Mating also has an effect on stimulating egg production and ovulation. This phenomenon may also be a result of the mechanical stimulation of male genitalia during copulation. However, studies have shown that MAG secretions are necessary for the maximum stimulation of the eggs. As a result, female longevity is negatively correlated with the number of eggs laid because a large portion of resources end up being used for the development of eggs instead of on herself.

Pheromones

In sexually reproductive animals, recognition and attraction of potential mates can occur in the form of pheromones. In moth species, pheromones are produced by the females by pheromone glands and are released to attract males of their own species. Accurate recognition of compatible mates is essential for reproductive success because failure to do so will come with steep costs: wasted time and energy, higher risk of predation, and reduction of viable offspring. Therefore, there is a strong selection for correct mate recognition signals that maximize reproductive fitness.

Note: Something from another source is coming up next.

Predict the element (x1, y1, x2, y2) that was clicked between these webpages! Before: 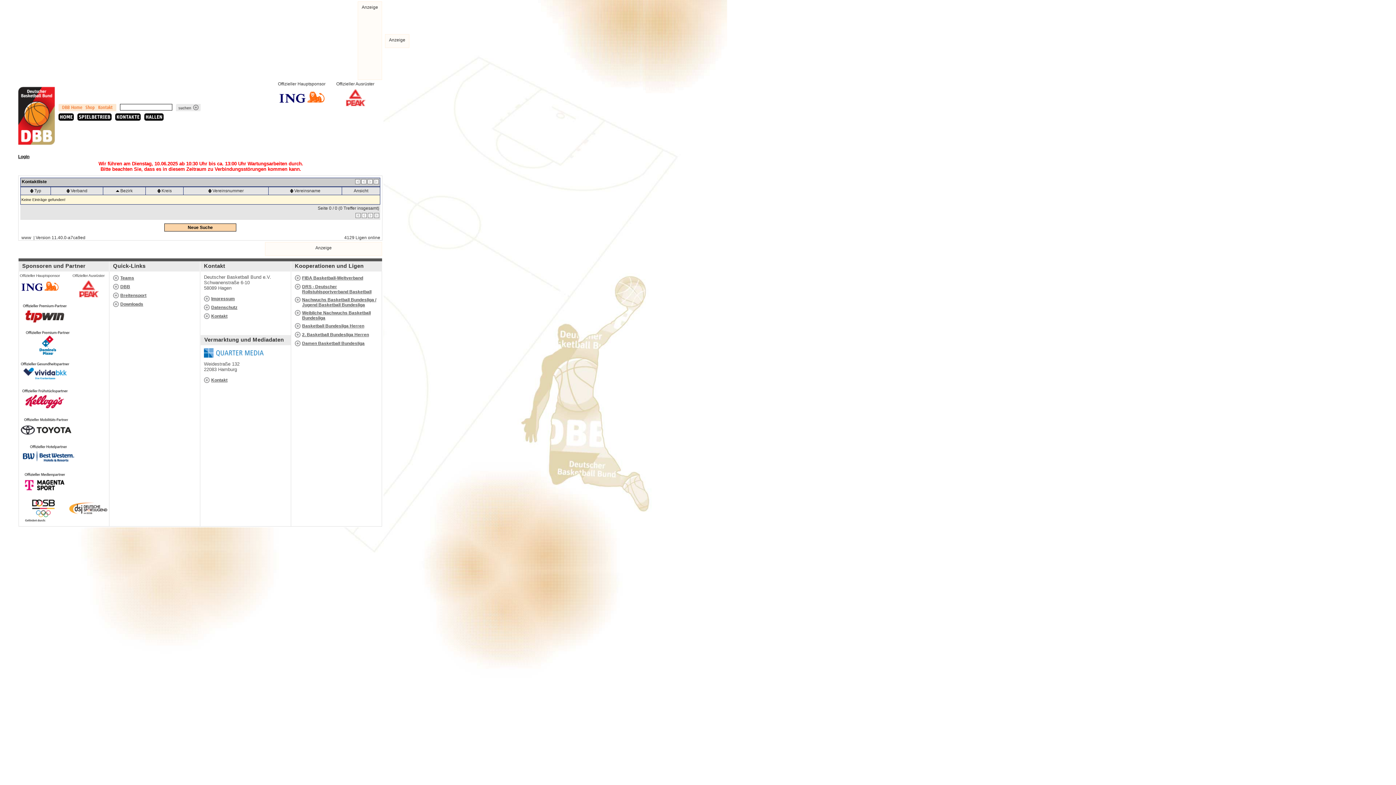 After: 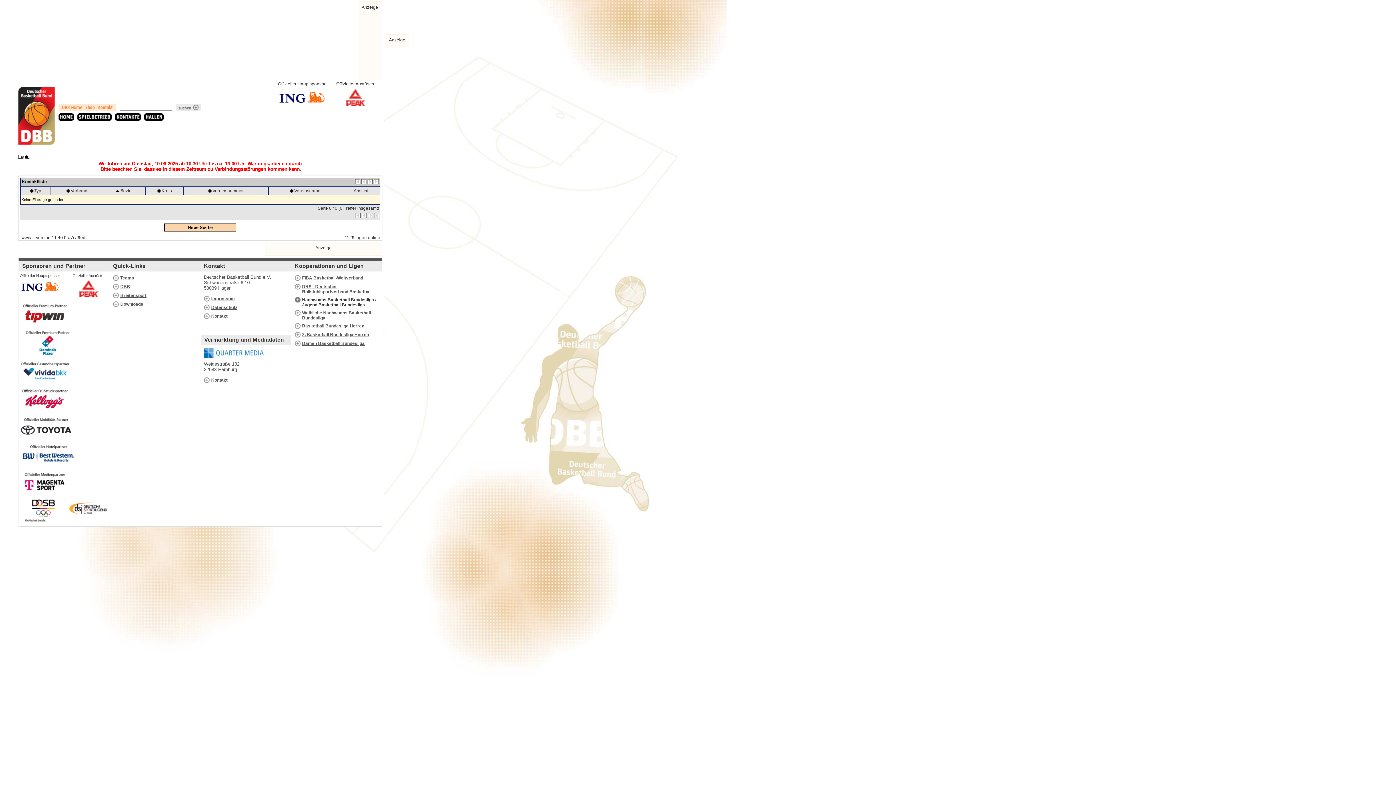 Action: bbox: (302, 297, 376, 306) label: Nachwuchs Basketball Bundesliga / Jugend Basketball Bundesliga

Both S. litura and S. littoralis share the same 11 components that make up their pheromones, with -9,11-tetradecadienyl acetate acting as the major component.
There is an inverse relationship between pheromone concentration within the bodies of females and the calling behavior of a female. This is because pheromones are released during female calling. It has been previously stated that the male accessory gland suppresses female calling and subsequently, re-mating. With calling suppressed, pheromone concentration builds up in the body of mated females. Therefore, when pheromone glands are analyzed, mated females will have a higher titre than virgin females. It is important to note that this result is different from previous studies on other insect species.